STEP 1: REDUCE YOUR CONSUMPTION OF ADDED SUGARS
WHAT TO DO ABOUT DESSERTS
Most desserts are easily identified and eliminated from your diet.
Desserts are mostly sugar with complimentary flavours added.
Examples include cake, cookies, puddings, pies, mousses, ice cream, sorbets, candy and candy bars.
So, what can you do about dessert?
Follow traditional societies by:
- Have fresh, seasonal fruits, locally grown, with whipped cream
- Have a small plate of nuts and cheeses
- Dark chocolate with more than 70 percent cacao is a healthy treat
Chocolate is made from cocoa beans and does not naturally contain sugar. (However, most milk chocolate does contain large amounts of sugar.) Dark and semisweet chocolate contain less sugar than milk or white varieties.
Dark chocolate also contains significant amounts of fiber and anti-oxidants such as polyphenols and flavanols.
Studies on dark chocolate consumption indicate that it may help reduce blood pressure, insulin resistance and heart disease. Most milk chocolates are little more than candies with not enough cacao to offer benefit.
Nuts, in moderation, are another good choice for an after-dinner indulgence.
Most nuts are full of healthful, monounsaturated fats, have little or no carbohydrates and also contain fibre.

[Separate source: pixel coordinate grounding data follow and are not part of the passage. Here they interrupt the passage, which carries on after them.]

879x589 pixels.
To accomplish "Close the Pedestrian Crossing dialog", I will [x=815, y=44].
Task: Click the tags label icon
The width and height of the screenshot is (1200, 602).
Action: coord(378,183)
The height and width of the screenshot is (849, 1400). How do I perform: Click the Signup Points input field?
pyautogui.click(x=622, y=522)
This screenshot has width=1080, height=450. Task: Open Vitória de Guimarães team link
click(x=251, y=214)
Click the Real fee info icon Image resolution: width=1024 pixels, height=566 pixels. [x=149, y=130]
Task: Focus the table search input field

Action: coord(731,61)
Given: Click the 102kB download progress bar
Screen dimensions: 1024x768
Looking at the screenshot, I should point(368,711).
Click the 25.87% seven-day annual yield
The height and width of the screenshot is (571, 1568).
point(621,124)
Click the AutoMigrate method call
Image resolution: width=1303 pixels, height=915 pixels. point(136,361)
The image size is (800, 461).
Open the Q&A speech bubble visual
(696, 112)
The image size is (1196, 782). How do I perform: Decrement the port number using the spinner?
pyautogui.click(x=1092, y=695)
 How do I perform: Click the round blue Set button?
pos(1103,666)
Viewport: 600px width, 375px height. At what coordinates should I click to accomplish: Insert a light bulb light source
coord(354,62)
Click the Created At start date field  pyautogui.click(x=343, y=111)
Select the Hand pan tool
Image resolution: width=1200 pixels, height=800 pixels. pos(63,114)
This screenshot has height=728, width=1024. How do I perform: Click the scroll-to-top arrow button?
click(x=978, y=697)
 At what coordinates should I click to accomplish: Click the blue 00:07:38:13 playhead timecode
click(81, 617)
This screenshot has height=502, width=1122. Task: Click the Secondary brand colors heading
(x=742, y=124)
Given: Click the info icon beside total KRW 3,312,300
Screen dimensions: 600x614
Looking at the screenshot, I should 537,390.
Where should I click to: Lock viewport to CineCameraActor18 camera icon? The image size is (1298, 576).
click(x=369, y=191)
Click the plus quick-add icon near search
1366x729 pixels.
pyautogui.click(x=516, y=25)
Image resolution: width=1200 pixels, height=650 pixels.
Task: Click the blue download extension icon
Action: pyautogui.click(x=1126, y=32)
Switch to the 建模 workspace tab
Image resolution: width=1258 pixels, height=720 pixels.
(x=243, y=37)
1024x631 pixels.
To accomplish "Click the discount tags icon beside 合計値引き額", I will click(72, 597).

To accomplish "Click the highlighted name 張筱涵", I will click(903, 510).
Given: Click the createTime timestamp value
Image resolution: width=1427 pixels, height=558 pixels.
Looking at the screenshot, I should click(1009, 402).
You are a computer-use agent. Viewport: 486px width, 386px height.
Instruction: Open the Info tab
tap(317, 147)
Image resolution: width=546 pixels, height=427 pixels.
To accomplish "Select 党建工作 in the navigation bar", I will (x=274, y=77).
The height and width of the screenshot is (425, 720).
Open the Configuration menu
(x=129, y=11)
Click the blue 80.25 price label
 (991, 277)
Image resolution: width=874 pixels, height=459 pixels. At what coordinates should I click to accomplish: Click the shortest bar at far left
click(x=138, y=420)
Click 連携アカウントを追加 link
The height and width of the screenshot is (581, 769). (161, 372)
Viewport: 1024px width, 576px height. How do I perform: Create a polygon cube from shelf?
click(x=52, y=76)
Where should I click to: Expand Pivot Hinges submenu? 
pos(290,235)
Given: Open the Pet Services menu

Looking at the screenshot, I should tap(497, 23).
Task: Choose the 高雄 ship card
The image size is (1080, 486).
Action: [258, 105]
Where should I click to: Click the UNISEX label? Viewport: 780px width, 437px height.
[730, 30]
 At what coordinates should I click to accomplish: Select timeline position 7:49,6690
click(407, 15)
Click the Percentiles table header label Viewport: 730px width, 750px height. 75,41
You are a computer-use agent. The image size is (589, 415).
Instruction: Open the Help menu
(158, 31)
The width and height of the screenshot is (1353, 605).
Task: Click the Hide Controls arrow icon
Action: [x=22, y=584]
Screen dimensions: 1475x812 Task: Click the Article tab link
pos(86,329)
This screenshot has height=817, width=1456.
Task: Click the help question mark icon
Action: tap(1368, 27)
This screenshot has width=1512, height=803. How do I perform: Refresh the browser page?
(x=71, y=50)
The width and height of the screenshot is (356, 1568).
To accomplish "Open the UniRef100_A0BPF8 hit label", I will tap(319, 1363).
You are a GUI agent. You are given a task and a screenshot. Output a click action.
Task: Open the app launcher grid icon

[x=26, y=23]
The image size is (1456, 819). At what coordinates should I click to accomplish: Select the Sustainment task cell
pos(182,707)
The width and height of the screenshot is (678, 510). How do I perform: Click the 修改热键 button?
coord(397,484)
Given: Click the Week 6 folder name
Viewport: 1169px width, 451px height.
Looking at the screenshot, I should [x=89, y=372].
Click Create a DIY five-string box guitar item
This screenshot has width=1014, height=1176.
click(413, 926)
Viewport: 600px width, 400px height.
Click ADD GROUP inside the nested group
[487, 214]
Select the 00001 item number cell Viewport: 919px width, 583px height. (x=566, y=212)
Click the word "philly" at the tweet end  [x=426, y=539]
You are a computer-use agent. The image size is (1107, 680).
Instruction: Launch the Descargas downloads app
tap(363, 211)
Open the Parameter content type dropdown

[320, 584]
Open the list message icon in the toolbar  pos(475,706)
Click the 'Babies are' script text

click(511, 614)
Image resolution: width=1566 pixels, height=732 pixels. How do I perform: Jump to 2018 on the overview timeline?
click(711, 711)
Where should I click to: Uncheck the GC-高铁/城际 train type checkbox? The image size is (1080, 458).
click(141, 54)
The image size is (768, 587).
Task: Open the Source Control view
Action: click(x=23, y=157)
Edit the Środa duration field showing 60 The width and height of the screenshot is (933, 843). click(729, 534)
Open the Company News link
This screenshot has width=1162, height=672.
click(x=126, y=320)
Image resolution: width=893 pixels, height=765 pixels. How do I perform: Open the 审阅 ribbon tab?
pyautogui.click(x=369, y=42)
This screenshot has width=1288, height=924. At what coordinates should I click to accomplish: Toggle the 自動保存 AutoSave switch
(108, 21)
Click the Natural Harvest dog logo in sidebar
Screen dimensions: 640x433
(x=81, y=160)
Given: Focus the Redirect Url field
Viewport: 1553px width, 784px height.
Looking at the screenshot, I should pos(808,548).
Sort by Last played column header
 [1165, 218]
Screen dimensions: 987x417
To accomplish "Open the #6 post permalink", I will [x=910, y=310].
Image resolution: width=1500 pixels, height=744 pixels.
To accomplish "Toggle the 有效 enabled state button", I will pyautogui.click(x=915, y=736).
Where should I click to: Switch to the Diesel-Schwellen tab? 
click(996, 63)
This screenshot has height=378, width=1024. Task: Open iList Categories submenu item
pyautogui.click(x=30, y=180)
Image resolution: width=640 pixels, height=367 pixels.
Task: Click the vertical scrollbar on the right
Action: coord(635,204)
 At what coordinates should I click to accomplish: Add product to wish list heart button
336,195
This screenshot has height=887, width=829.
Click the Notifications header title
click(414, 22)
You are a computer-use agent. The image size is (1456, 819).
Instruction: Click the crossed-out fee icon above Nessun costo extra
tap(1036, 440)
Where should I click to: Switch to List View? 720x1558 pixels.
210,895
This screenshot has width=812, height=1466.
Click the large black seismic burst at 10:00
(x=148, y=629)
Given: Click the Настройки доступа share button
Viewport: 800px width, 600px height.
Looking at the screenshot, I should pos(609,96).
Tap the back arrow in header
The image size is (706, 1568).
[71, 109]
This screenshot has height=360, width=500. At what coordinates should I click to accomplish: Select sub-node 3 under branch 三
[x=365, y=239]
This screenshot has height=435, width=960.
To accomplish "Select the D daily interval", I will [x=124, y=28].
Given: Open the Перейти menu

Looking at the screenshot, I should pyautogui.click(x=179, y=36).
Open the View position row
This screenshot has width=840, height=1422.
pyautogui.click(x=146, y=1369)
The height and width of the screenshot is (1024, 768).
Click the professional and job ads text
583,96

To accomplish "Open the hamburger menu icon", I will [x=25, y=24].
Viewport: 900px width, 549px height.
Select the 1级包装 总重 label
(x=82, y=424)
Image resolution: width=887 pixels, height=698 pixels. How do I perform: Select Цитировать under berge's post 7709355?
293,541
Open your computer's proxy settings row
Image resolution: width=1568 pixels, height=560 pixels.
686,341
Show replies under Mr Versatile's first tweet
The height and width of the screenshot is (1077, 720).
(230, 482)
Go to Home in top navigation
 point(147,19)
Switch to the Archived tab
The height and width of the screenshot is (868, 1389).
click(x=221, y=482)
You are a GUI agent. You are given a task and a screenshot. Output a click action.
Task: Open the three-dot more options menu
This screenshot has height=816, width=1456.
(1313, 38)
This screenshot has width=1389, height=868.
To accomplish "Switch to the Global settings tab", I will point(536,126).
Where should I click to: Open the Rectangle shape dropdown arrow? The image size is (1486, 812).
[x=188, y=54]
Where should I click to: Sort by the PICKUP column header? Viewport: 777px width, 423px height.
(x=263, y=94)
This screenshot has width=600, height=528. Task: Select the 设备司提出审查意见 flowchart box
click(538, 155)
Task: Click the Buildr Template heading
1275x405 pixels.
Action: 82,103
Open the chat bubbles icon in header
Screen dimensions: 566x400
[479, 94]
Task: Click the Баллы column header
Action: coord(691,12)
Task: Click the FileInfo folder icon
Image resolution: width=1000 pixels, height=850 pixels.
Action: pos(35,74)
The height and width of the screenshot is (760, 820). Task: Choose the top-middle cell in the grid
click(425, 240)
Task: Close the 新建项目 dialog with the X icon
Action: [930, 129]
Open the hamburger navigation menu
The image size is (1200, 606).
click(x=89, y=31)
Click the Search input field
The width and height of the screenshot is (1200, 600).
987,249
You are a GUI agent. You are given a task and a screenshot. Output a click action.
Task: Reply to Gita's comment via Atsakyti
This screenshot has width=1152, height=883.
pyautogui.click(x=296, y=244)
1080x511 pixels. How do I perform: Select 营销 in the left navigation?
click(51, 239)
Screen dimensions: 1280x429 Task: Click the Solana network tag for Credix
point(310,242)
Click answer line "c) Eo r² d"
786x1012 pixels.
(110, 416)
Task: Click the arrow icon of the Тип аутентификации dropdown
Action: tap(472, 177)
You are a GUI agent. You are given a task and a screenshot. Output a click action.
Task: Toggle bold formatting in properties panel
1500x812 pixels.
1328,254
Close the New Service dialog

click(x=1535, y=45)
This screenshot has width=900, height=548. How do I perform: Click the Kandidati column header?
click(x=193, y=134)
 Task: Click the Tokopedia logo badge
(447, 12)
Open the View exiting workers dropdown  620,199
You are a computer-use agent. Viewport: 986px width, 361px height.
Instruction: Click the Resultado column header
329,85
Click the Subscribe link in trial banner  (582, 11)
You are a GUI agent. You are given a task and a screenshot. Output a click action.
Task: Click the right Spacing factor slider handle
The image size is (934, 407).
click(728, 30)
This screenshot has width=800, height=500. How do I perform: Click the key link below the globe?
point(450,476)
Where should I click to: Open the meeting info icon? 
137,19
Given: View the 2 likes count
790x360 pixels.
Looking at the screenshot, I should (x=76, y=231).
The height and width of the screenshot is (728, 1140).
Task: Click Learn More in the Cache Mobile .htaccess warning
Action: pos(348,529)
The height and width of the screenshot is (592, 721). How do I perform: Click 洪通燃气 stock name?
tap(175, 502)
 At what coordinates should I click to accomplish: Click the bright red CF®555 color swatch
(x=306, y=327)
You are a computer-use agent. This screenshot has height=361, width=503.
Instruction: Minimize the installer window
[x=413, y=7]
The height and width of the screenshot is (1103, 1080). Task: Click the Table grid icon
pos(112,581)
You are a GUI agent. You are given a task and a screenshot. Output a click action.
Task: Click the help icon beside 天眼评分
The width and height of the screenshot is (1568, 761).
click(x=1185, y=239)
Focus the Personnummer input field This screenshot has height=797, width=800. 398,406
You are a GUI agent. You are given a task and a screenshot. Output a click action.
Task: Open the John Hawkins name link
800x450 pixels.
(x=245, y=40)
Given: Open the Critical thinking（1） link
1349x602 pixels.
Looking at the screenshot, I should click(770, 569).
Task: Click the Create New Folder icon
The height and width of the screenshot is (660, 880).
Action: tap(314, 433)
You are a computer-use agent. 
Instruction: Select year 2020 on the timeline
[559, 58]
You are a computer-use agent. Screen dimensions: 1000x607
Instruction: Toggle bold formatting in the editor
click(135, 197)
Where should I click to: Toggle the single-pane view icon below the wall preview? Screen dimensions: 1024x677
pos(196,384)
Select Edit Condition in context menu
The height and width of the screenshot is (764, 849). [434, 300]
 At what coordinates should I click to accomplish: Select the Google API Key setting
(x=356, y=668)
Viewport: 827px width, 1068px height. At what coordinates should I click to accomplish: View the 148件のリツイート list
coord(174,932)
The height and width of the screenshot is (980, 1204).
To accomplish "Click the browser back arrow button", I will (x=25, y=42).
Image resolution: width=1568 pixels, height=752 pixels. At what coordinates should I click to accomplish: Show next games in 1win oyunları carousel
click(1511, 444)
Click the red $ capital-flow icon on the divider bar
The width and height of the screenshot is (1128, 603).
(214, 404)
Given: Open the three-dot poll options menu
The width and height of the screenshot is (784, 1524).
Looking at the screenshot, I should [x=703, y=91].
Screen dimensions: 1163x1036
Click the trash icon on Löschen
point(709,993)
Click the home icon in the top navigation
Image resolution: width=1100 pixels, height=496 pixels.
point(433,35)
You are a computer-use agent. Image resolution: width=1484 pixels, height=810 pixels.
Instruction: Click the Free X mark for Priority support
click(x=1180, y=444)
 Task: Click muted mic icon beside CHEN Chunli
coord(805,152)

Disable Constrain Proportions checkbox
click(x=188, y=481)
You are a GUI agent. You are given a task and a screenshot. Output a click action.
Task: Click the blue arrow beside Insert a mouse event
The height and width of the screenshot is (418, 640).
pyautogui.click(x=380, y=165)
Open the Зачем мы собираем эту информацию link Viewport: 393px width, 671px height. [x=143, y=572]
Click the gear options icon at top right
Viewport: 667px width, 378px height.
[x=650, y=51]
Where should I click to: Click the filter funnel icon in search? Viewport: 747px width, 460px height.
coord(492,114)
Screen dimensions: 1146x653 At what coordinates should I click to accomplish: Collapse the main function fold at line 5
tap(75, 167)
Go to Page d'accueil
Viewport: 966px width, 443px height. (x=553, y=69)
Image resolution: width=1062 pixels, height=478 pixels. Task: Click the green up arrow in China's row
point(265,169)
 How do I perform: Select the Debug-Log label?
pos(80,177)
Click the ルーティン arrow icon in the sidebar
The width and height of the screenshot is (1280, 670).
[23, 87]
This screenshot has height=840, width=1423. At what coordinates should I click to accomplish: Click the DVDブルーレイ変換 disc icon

Macadamia, walnuts and cashews can all be enjoyed. Many studies show an association between increased nut consumption and better health, including reducing heart disease and diabetes.
Pistachio nuts, high in the antioxidant gamma-tocopherol and minerals such as manganese, magnesium, calcium and selenium, are widely enjoyed in the Mediterranean diet. A recent Spanish study found that adding 100 pistachio nuts to one’s daily diet, improved fasting glucose, insulin resistance and insulin levels.
Dessert is not to be taken every day and should be an occasional indulgence only.
If your goal is weight loss, your first major step is to severely restrict sugar.